Intel® C++ Compiler 16.0 User and Reference Guide

_mm512_addsets_round_ps/ _mm512_mask_addsets_round_ps

Adds rounded float32 vectors and sets mask to sign. The corresponding instruction is VADDSETSPS. This intrinsic only applies to Intel® Many Integrated Core Architecture (Intel® MIC Architecture).

Syntax

Without Mask

extern _m512 __cdecl _mm512_addsets_round_ps(_m512 v2, _m512 v3, __mmask16* sign, int rc);

With Mask

extern _m512 __cdecl _mm512_mask_addsets_round_ps(_m512 v1_old, __mmask16 k1, _m512 v2, _m512 v3, __mmask16* sign, int rc);

Parameters

v2

float32 vector used for the compare operation

v3

float32 vector used for the compare operation

v1_old

Source vector that retains old values of the destination vector; the resulting vector gets corresponding elements from v1_old for zero mask bits

k1

Writemask; only those elements of the source vectors with corresponding bit set to '1' in the k1 mask are computed and stored in the result

sign

pointer to the location in the k1 mask register where the sign of the result is stored

rc

Rounding control values; these can be one of the following:

  • _MM_FROUND_TO_NEAREST_INT - rounds to nearest even
  • _MM_FROUND_TO_NEG_INF - rounds to negative infinity
  • _MM_FROUND_TO_POS_INF - rounds to positive infinity
  • _MM_FROUND_TO_ZERO - rounds to zero
  • _MM_FROUND_CUR_DIRECTION - rounds using default from MXCSR register

Description

Performs an element-by-element addition between float32 vector v2 and float32 vector v3. Intermediate values are rounded according to rc value.

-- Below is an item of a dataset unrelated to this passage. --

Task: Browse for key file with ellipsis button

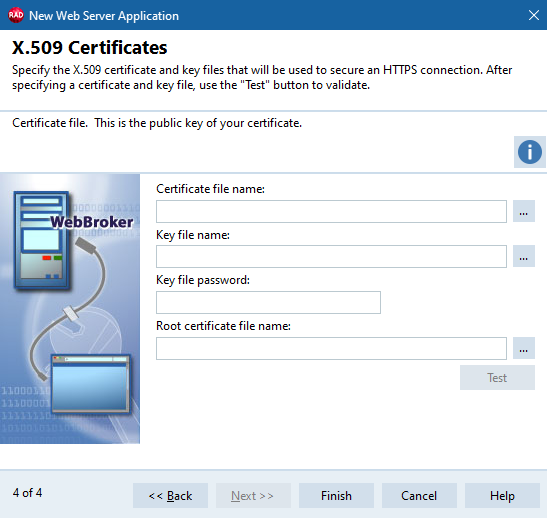Action: click(524, 256)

The sign of the sum is returned in sign.

The masked variant has two additional arguments: v1_old and k1. Those elements of v2 and v3 with the corresponding bit clear in vector mask k1 are not used in the computation. Instead, the corresponding element from v1_old is copied to the resulting vector.

Returns

Returns the result of the addition operation. The sign of the result is returned in sign.